Deputi Bidang Perencanaan Makro Pembangunan Kementerian PPN/Bappenas Eka Candra menegaskan Indonesia mau tidak mau, suka tidak suka harus mematok pertumbuhan tinggi guna keluar dari jebakan middle income country.
"Vietnam bisa tumbuh 7,7%, India 2024 prediksinya naik 7%. Kalau tanya ketidakpastian global mereka pun akan mendapatkan hal yang sama. Untuk itu di sini optimisme jadi penting tidak hanya growth yang tinggi 'how to-nya' seperti apa," papar Eka Candra dalam BRI Microfinance Outlook 2025 di International Convention Exhibition (ICE) BSD City, Kamis (30/1/2025).

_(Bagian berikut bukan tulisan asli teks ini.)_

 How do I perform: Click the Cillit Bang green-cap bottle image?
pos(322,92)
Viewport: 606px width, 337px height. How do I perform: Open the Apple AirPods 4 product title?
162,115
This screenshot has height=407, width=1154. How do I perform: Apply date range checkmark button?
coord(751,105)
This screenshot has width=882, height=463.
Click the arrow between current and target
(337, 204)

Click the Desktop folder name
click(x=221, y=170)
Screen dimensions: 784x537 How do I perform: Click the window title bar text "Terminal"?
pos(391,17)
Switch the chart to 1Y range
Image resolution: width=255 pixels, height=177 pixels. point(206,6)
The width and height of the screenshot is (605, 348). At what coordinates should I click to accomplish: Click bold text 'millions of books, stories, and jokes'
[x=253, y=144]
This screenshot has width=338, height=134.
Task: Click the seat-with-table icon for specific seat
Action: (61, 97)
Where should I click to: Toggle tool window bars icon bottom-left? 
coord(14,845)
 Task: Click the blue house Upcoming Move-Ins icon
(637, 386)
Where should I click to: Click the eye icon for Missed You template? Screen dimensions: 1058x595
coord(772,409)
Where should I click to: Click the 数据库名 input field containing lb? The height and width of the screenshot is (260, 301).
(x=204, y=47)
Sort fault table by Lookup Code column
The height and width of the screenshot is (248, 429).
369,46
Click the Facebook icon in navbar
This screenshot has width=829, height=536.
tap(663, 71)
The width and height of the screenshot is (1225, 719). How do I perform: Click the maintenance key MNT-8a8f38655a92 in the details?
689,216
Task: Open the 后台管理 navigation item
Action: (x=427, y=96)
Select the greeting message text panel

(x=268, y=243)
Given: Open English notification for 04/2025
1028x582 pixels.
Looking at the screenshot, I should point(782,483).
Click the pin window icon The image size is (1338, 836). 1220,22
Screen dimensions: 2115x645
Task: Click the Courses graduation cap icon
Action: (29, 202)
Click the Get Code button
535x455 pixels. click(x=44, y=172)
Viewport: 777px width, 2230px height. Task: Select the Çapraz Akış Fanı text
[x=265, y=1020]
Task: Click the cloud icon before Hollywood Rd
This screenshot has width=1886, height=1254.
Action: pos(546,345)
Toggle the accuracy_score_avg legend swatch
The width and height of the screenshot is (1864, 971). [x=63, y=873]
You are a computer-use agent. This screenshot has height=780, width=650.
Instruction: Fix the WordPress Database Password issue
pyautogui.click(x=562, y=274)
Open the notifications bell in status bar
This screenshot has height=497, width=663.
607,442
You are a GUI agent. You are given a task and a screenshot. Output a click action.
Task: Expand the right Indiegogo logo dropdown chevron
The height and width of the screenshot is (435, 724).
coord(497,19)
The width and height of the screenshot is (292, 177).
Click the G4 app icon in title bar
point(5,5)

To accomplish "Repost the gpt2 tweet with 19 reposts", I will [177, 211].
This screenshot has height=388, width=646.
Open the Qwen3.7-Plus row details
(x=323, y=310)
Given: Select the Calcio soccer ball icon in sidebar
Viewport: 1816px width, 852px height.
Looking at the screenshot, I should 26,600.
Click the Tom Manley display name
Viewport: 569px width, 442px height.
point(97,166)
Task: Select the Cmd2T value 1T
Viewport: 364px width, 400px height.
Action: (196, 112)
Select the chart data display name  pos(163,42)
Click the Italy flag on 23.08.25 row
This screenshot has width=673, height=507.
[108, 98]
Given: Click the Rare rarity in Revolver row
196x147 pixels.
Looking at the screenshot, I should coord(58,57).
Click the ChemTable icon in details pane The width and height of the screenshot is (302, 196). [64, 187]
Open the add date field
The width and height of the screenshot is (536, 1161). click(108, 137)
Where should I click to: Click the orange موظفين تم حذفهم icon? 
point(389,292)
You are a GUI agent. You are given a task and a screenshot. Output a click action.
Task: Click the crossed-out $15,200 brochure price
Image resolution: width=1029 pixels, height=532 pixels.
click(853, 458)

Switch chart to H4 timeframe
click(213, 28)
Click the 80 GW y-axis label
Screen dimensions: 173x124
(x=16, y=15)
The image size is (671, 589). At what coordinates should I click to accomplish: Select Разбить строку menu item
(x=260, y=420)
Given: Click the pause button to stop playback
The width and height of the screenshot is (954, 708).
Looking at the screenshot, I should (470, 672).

Menurut Eka, ada beberapa strategi untuk mencapai ekonomi inklusif. Sejumlah strategi itu a.l. pertanian, hilirisasi dan investasi berorientasi ekspor.
"Ada 8 strategi dan 1 langkah kebijakan, pertanian, hilirisasi, pariwisata, perkotaan, pusat pertumbuhan, investasi berorientasi ekspor," paparnya. Dengan demikian, pertumbuhan ekonomi tinggi tidak bisa hanya mengandalkan APBN.
"Kalau hanya Menkeu (bergerak), APBN terbatas di awal tahun ini...kita tidak bisa hanya mengandalkan APBN," ujarnya.
Adapun, berdasarkan perhitungan Kementerian Perencanaan Pembangunan Nasional (PPN)/Bappenas, mulai 2040-2041, dan keluar dari jebakan status negara berpendapatan menengah atau middle income trap.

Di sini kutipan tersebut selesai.